> Instructions for the task: According to the article on Fauci and a vaccine requirement for domestic flights, how many flights in the U.S. were canceled from Friday to Monday?

> Text segment:
Fauci says U.S. should "seriously" consider vaccine requirement for domestic flights amid Omicron surge
As the COVID-19 Omicron variant continues to surge across the U.S., Dr. Anthony Fauci says officials should "seriously" consider implementing a vaccine requirement for domestic flights.
"There's requirements that you might want to get if you want to get into college, or you want to go to a university, or you want to work in certain places," Fauci, the president's chief medical adviser, said on MSNBC on Monday. "When you make vaccination a requirement, that's another incentive to get more people vaccinated. If you want to do that with domestic flights, I think that's something that seriously should be considered."
The U.S. already requires foreign visitors to show proof of vaccination to board an international flight to the United States, but there is no such rule for domestic travelers.
The highly contagious Omicron variant of COVID-19 has fueled a rising wave of infections across the U.S. and caused significant disruptions to holiday travel. From Friday to Monday, more than 5,400 flights in the U.S. were canceled and thousands more were delayed, with airlines citing staff shortages caused by COVID infections among pilots, crew and other airline workers out sick.
Omicron was first identified around Thanksgiving and rapidly overtook Delta as the dominant strain in the U.S. As Fauci said on the Monday broadcast, "Omicron is different."
"It has extraordinary capability of transmitting very efficiently from person to person," he said. "...We really still need to be extremely careful getting people vaccinated, getting people boosted, making sure we wear masks. We're in a tough situation with Omicron. It's not something to be taken lightly."
Less than 62% of the U.S. population and 71% of those over the age of 12 are fully vaccinated, and only about a third of vaccinated people have received their booster dose, according to the latest data from the CDC.
Fauci said Monday that while studies suggest "severity of the disease is less" with Omicron, he and other health professionals remain concerned about the variant's impact on those who are unvaccinated.
"Even if this virus is inherently less severe, just the volume of the numbers of cases that we're gonna have could actually put a stress on the hospital system," he said. Many communities in the U.S. have seen such a stress in recent weeks as ICU beds fill up and medical staff is stretched dangerously thin.

> Records shown:
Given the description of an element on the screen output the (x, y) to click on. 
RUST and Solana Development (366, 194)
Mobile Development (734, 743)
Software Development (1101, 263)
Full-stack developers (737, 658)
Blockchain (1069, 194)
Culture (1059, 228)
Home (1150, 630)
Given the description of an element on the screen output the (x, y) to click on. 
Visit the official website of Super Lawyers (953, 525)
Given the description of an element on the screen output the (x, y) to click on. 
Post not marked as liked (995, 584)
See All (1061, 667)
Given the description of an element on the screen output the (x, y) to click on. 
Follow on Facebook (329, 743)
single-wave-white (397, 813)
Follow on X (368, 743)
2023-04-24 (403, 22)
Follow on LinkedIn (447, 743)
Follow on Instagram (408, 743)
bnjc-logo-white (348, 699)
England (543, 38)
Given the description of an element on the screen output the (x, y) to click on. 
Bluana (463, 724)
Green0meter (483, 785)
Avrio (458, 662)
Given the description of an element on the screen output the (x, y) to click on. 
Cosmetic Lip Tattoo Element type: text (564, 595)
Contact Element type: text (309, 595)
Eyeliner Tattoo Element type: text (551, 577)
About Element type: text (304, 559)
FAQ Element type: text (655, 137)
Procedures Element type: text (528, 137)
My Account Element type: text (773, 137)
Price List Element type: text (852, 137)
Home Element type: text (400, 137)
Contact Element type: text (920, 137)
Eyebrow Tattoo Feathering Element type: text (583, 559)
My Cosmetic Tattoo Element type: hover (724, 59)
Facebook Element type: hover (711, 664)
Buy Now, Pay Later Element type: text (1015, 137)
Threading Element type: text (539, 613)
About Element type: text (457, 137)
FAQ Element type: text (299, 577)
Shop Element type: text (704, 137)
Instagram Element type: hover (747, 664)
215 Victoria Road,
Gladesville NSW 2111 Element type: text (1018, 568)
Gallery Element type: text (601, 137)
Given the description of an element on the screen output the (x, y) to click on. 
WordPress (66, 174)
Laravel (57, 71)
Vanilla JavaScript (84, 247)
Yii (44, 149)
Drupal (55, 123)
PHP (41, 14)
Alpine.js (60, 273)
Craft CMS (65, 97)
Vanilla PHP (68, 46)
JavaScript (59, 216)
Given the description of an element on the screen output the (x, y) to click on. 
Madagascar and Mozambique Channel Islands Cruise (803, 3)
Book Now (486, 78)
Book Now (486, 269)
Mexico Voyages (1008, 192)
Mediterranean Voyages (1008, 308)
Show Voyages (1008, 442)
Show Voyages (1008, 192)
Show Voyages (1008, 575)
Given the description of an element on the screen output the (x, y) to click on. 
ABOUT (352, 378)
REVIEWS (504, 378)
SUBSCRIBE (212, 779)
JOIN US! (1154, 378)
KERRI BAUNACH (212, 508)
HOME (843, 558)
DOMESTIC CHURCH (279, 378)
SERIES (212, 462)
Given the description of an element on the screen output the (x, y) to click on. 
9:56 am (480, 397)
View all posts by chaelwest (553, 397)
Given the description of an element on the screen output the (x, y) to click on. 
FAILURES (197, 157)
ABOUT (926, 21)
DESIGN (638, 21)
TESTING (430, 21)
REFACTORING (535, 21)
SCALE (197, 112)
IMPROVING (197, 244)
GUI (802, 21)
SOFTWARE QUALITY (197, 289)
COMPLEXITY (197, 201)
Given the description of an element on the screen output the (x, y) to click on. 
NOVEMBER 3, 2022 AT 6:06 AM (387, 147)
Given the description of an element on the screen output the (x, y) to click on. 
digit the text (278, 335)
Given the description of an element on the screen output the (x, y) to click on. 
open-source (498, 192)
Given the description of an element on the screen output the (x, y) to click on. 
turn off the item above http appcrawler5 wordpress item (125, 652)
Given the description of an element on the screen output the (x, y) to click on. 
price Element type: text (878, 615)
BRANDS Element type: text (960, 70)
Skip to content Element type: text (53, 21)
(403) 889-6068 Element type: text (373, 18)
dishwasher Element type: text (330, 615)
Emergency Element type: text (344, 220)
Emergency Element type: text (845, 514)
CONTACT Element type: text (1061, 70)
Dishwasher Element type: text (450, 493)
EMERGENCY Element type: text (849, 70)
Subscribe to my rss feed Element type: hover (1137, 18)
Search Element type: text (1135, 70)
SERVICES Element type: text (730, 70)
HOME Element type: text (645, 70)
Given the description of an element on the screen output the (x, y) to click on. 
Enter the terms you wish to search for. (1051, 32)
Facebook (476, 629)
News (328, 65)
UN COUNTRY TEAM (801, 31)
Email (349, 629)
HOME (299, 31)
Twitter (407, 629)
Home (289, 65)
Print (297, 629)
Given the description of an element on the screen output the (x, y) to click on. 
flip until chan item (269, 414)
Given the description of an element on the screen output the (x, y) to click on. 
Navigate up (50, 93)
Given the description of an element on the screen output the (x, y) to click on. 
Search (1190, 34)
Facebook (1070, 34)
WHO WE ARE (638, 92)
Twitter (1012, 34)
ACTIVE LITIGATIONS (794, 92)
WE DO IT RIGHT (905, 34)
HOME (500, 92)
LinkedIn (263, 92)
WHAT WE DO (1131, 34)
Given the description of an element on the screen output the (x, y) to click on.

> Answer section: More than 5,400 flights.